- [WRITTEN EXERCISE A] In the article below on sharing the care of aging parents with siblings, list every place it names where the parents might live.
* BEGIN SOURCE EXTRACT *
NEW YORK (CNN/Money) -
The sister who gave you the silent treatment for the stupidest reasons; the brother who always accused you of being the favorite; the wayward sibling who's forever off finding himself (often thanks to a loan from you).
These are now the same people you've got to work with in caring for your ailing parents.
Getting the best care for Mom or Dad is hard enough, whether they live on their own, in your home or in a nursing home. And it's emotionally difficult to accept when once-strong parents grow dependent on their adult children because of age or illness.
But figuring out with your brothers and sisters who should do what and who should pay can compound your stress, bringing out the 13-year-olds in everyone.
Still, it's possible to make the situation less of strain -- emotionally and financially -- if everyone agrees to make common sense and consideration -- rather than sandbox rivalries -- your guiding principles.
Life's never exactly fair
First, realize the division of labor will never be entirely equal.
Given the different demands in everyone's lives, not all siblings will be able to contribute the same amount of time, energy or money.
And the truth is, the bulk of caregiving tends to fall on one person -- typically the one who lives closest to the parent geographically or the daughter, who's still the statistical favorite when it comes to eldercare.
* END SOURCE EXTRACT *
* BEGIN AVAILABLE DATA *
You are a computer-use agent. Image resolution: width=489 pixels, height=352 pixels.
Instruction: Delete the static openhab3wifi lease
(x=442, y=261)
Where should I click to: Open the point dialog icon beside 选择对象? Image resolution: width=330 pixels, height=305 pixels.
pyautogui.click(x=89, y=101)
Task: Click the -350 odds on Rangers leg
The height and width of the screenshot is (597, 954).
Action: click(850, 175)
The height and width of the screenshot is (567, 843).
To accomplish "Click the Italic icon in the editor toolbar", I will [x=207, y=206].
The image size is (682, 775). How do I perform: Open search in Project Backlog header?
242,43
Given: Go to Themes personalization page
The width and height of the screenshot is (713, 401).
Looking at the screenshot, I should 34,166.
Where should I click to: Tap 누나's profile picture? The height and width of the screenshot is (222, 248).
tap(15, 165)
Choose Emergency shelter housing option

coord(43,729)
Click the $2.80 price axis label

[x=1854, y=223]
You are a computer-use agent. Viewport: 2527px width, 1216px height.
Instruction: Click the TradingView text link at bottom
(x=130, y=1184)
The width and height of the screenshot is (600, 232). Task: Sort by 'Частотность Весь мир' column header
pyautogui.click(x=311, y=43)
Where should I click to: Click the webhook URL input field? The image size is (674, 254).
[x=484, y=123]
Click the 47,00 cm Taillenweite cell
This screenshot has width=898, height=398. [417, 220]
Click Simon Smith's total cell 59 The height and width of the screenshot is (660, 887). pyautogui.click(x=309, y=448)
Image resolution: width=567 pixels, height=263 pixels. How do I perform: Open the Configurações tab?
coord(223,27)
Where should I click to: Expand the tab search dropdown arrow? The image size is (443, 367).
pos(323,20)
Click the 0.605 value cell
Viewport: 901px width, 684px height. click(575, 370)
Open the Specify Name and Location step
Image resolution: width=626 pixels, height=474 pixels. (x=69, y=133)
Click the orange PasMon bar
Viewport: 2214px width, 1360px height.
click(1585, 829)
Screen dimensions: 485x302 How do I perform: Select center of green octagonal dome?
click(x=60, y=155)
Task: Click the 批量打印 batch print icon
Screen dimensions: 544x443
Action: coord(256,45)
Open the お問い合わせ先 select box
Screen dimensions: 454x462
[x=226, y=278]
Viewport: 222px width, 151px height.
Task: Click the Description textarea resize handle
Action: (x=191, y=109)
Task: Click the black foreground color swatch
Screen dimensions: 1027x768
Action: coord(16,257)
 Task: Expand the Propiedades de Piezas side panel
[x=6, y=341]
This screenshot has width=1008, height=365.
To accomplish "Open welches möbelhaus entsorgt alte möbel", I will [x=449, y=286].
* END AVAILABLE DATA *
- [WRITTEN EXERCISE B] In the listing above, reproduce the lines starting at the one containing "The width and height of the screenshot is (600, 232)." and ending at the one containing "coord(223,27)", swapping "How do I perform" for "How do I carry out" and leaving all else unchanged.

- [SOLUTION A]
- On their own
- In your home
- In a nursing home

- [SOLUTION B]
The width and height of the screenshot is (600, 232). Task: Sort by 'Частотность Весь мир' column header
pyautogui.click(x=311, y=43)
Where should I click to: Click the webhook URL input field? The image size is (674, 254).
[x=484, y=123]
Click the 47,00 cm Taillenweite cell
This screenshot has width=898, height=398. [417, 220]
Click Simon Smith's total cell 59 The height and width of the screenshot is (660, 887). pyautogui.click(x=309, y=448)
Image resolution: width=567 pixels, height=263 pixels. How do I carry out: Open the Configurações tab?
coord(223,27)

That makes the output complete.